Purely functional data structures have the following advantages:
Persistence: old versions can be reused safe in the knowledge that they cannot have been changed.
Sharing: many versions of a data structure can be kept simultaneously with only modest memory requirements.
Thread safety: any mutation is hidden inside the lazy thunks (if any) and, therefore, handled by the language implementation.
Simplicity: not having to keep track of state changes makes purely functional data structures simpler to use, particularly in the context of concurrency.
Incrementality: purely functional data structures are composed of many tiny parts, making them ideal for incremental garbage collection leading to lower latencies.

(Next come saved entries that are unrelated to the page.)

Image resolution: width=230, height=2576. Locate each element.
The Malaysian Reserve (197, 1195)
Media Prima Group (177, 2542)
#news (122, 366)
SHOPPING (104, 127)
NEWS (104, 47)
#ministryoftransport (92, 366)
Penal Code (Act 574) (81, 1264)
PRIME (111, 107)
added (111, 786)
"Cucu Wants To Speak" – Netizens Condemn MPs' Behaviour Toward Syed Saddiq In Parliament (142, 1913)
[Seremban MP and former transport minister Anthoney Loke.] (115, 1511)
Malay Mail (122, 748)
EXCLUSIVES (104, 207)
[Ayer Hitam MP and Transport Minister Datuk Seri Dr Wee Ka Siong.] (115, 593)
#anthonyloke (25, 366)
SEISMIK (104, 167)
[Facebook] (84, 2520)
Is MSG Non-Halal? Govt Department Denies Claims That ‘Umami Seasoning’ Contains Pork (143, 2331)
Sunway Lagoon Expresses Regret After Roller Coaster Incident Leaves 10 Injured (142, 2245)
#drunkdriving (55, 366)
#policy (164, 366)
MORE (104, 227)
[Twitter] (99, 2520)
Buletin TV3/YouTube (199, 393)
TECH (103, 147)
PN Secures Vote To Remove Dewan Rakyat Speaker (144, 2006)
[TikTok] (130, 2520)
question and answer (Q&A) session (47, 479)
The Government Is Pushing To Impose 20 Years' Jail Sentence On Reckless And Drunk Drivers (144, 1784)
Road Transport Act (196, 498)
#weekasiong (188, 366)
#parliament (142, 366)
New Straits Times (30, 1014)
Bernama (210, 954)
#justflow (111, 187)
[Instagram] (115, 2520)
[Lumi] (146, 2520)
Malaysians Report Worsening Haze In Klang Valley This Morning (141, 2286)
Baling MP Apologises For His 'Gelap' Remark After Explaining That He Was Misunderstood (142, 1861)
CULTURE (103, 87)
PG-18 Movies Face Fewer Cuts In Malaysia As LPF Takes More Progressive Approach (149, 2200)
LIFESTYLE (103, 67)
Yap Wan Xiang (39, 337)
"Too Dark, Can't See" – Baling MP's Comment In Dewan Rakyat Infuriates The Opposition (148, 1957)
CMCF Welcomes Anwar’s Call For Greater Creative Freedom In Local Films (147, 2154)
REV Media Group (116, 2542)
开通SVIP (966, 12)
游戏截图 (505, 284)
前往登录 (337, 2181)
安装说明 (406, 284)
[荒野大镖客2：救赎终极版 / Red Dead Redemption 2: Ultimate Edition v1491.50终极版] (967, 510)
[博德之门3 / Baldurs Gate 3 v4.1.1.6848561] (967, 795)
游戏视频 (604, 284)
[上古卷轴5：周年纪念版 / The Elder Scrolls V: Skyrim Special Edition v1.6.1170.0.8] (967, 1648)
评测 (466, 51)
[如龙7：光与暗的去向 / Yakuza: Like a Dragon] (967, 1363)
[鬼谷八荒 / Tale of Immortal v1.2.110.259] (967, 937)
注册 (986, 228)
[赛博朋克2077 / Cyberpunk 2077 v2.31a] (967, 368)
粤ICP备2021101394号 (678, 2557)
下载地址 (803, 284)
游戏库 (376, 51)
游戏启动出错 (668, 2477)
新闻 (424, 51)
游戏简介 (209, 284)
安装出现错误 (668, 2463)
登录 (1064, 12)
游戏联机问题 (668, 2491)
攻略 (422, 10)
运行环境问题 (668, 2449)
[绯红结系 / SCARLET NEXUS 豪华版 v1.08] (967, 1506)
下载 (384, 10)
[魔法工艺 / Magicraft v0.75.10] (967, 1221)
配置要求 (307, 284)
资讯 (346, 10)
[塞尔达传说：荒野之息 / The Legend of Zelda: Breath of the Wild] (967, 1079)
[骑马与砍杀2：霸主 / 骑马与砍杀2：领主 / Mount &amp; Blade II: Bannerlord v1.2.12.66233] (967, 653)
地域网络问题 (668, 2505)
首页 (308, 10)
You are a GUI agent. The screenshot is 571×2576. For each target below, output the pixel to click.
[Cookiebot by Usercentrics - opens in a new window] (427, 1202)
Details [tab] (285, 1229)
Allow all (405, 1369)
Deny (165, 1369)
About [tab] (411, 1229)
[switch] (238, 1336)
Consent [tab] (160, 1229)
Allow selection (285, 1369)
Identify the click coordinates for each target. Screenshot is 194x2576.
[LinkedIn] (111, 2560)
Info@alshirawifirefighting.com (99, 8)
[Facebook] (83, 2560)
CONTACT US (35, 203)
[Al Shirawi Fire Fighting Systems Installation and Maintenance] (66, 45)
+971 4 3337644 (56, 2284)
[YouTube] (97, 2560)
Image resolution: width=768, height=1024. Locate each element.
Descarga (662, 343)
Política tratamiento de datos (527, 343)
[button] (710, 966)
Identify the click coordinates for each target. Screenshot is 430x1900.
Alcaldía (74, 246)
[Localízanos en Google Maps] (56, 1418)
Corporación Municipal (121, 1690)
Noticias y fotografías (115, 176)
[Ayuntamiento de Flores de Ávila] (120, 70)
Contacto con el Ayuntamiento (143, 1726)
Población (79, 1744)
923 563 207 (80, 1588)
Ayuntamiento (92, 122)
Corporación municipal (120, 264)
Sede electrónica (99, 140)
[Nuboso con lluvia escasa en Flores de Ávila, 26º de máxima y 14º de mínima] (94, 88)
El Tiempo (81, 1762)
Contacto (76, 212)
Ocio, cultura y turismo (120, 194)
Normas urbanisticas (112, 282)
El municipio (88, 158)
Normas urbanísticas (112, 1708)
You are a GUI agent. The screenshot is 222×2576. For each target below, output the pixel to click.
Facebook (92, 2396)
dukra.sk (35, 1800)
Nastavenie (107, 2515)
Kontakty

Note that I have not listed parallelism as an advantage of purely functional data structures because I do not believe this to be the case. Efficient multicore parallelism requires predictable locality in order to leverage caches and avoid getting bottlenecked on shared access to main memory and purely functional data structures have, at best, unknown characteristics in this regard. Consequently, many programs that use purely functional data structures do not scale well when parallelized on a multicore because they spend all of their time in cache misses, contending for shared memory pathways.
What I mean by purely functional data structure is not the same as persistent data structure.
There is some confusion here. In the context of purely functional data structures, persistence is a term used to refer to the ability to refer back to previous versions of a data structure safe in the knowledge that they are still valid. This is a natural result of being purely functional and, therefore, persistence is an inherent characteristic of all purely functional data structures.